Saddam's Death...

Dec 29, 2006 22:14

I'm still at work, it's 10:15 and the british DJ has just announced that Saddam has been executed. Maybe it's the dark, lonly office, or the sad-ish music. Perhaps it's the sound of two tiny speakers' silent desires to flood a 7,000 sq foot office with sound; I'm not sure, but I feel sad, even for Saddam. Shoot, I'm honestly ready to cry for him... Death is no solution. It only causes me to wonder what he was like, and the experiences of his life that lead him to where he was. Was he really so harsh as a young kid, or did he stomp in puddles and try to get to the moon with a pot on his head like the rest of us? And feeling this, can I really believe in hell? I don't want even he to suffer after death.
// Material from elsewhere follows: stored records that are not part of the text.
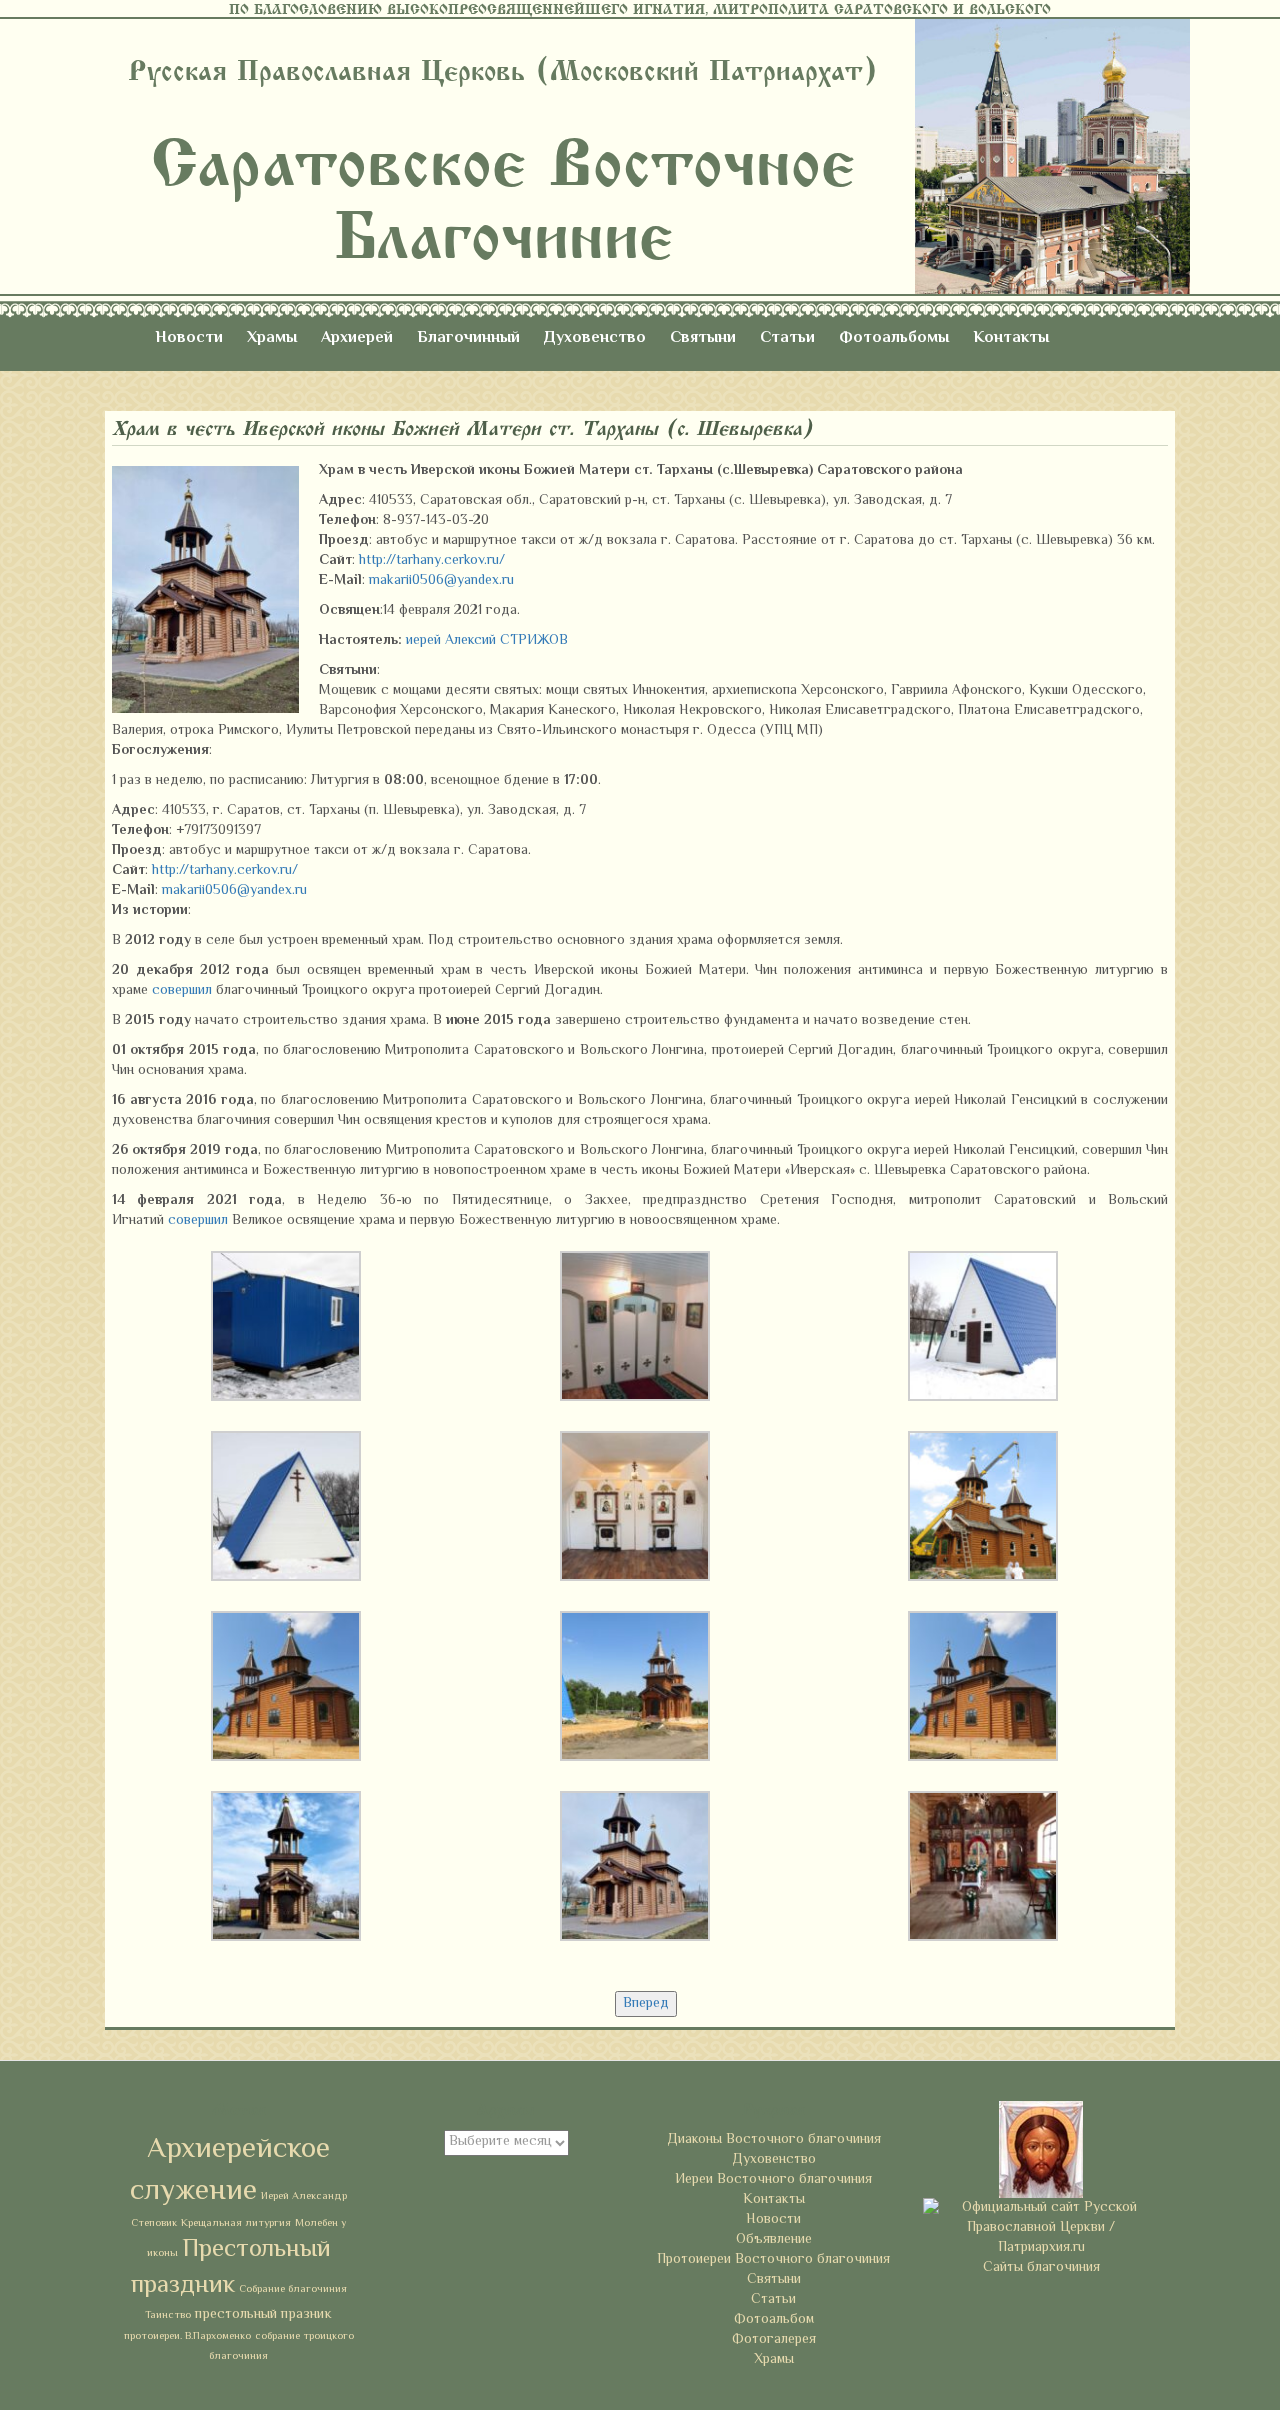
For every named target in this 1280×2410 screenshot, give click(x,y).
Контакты (1011, 338)
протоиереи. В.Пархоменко (187, 2336)
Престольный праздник (231, 2268)
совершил (182, 991)
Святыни (703, 338)
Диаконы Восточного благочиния (774, 2140)
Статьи (787, 338)
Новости (189, 338)
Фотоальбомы (894, 338)
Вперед (646, 2004)
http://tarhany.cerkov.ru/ (432, 561)
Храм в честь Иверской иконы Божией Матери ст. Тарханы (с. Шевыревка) (462, 428)
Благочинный (468, 338)
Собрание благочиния (293, 2289)
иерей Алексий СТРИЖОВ (487, 641)
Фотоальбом (774, 2320)
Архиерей (357, 338)
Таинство (168, 2315)
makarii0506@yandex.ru (441, 581)
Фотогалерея (774, 2340)
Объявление (774, 2240)
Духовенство (595, 338)
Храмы (272, 338)
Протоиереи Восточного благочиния (773, 2260)
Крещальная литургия (236, 2223)
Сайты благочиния (1041, 2268)
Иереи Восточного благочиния (773, 2180)
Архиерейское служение (230, 2171)
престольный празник (263, 2314)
Maybe a part of me believes that in heaven he could have a fresh start, a chance to be the astronaught or fireman he always wanted... or at least a chance to spray shit with a hose.

Not one death is worth celebrating. Maybe I'm the only one who'll shed tears over his loss, over a life ending as a finality of dissappointments and could have beens. Maybe I'm the only one who wonders if in America, with a good family, he could have turned out different. Maybe, but I hope my thoughts and mournings reach him and help light his way to whatever lies ahead. I can't say we'll miss you, but I mourn for who you might have been.